Увы, стукачей в КГБ – каждый первый, а каждый второй – двойной агент. Хорошо хоть, у своих же начальников. А они очень разные… Александр хорошо понимал положение Семичастного, сам несколько лет назад был в его шкуре. Ну осыпал он комитетчиков генеральскими званиями[13], и получил благодарность. Но не преданность! Между этими словами дистанция огромного размера. Комсомольцы все равно оставались для КГБ контролерами, непрофессионалами, в общем – чужими. Таких и предать не грех, коллеги поймут и поддержат.
Точно так же, бессмысленно засылать попаданца в глушь лесов или селить на конспиративной квартире. Он не казенный харч прожирать должен, а показания давать. Процесс не быстрый, за день не успеть. Скорее не один месяц понадобится, ведь тут не отдельный факт надо выяснить, а целую жизнь по полочкам разложить. Такую работу доверить даже проверенному сотруднику – опасность великая.
Радовало только одно. Музыкин честно заработал красные лампасы. Информация была жестко локализована, и о прорыве времени знали, кроме присутствующих, всего три человека. Это позволяло на длительный срок замкнуть Петра исключительно на свои цели и задачи. Есть смысл бороться, тем более, по его словам, многие ученые его времени верят в возможность «изменения будущего с образованием новой ветки реальности». Хотя что это значит – до конца не понимают.
Самую дельную мысль выдвинула Вера:
— Да привезти этого Петю тихо, и поселить прямо на этой даче, как дальнего родственника. Сами же говорите, на сотрудничество идет охотно, даже старательно. Ничего не скрывает, агрессии не проявляет.
— Мало ли что у него в голове! — Озабоченно возразил Александр. — Страшные вещи рассказывает.
— Так проверьте, наблюдение организуйте, тут охраны в доме – человек десять.
— А что, — задумчиво протянул Владимир, — будете с ним чай по вечерам пить, анекдоты рассказывать.
— Днем пусть пишет, в твой-то сейф тут никто не полезет. — Добавила Вера Борисовна. — Могу я присмотреть, если он на самом деле нормальный.
— И долго так?
— Ну… Как все расскажет – можно хоть в камеру, хоть орден давать.

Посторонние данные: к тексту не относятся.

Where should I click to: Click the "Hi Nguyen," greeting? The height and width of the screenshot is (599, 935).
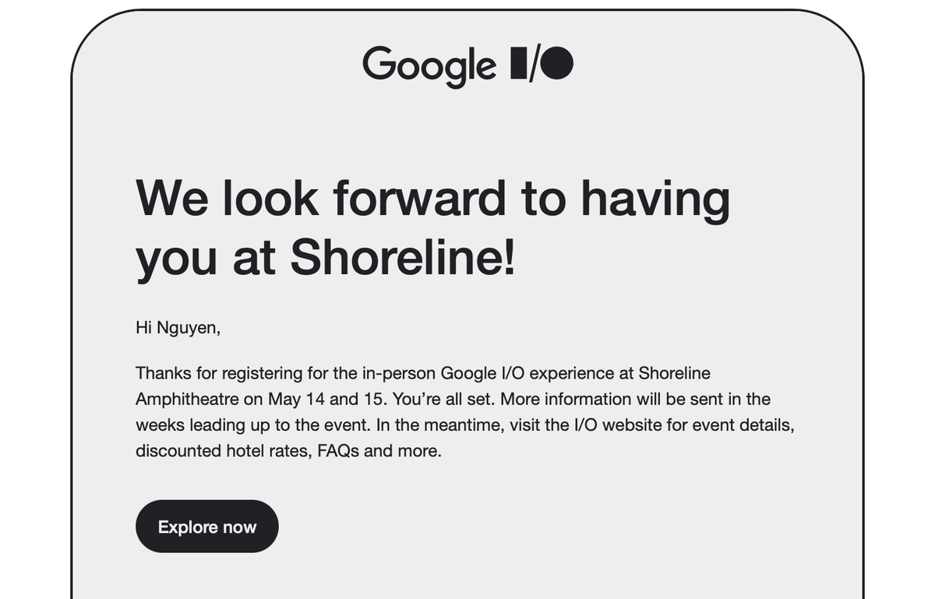click(x=178, y=328)
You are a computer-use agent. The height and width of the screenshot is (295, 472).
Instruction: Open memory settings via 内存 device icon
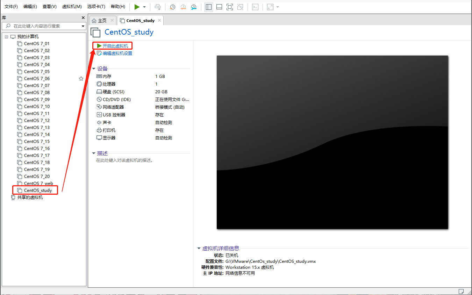99,76
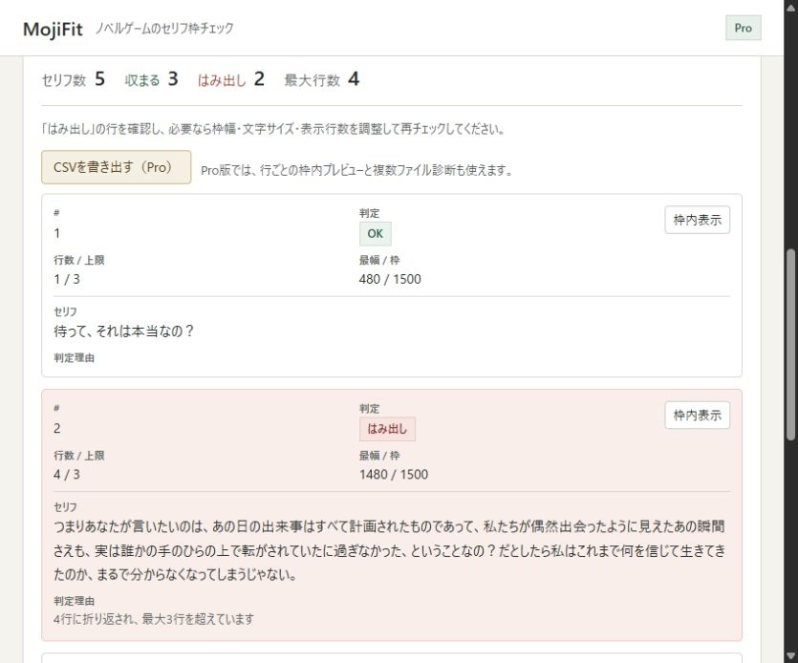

— Инвалидность, и пусть живет в свое удовольствие. Да и приглядеть не сложно, — заключил Шелепин. И озабоченно поинтересовался, — Володя, точно твои тут только кабинет и гостиный зал на первом этаже прослушают?
— Еще холл, где кресла для курильщиков стоят, — ответил Председатель, — проверю, но не думаю, что успели поменять схему, времени прошло всего ничего, люди в отделе не менялись. Если говорить, то лучше в столовой, там музыка играет постоянно.
— Что делать со свердловским сотрудником и сестрой? — напомнила Антонина.
— Плохо, но не стрелять же своего. — Неуклюже блеснул профессиональным юмором муж. — Вообще, парень грамотно поступил, такого можно поближе перевести, да под правильного начальника поставить, чтоб присмотрел. Хотя старлей болтать лишний раз не будет, эту дурь из них еще в училище выколачивают.
— А сестру куда?
— С ней хуже, засветилась в официальном расследовании, которое сейчас пытаются вести ребята Музыкина. Оставлять ее в Н-Петровске нельзя, да и в Свердловске нежелательно. И она женщина, никакая подписка не поможет, все разболтает.
— Но-но, аккуратнее! — Тоня отвесила мужу шутливый, но чувствительный подзатыльник.
— Может и ее сюда, пусть невесту изображает. Ни один шпион не доберется, а контролировать парня проще будет. — Опять поспешила с идеей практичная Вера.
— В общем-то идея, — подтвердил Александр, — тем более, все должно решиться максимум к осени. Или мы сможем аккуратно переломить ситуацию в Президиуме, или придется сдавать попаданца товарищам, все равно хуже не будет.
13
В конце 1964, после отставки Хрущева, прежде штатский Семичастный получил погоны генерал-полковника. Всего Брежневым было подписано более 70 генеральских патентов.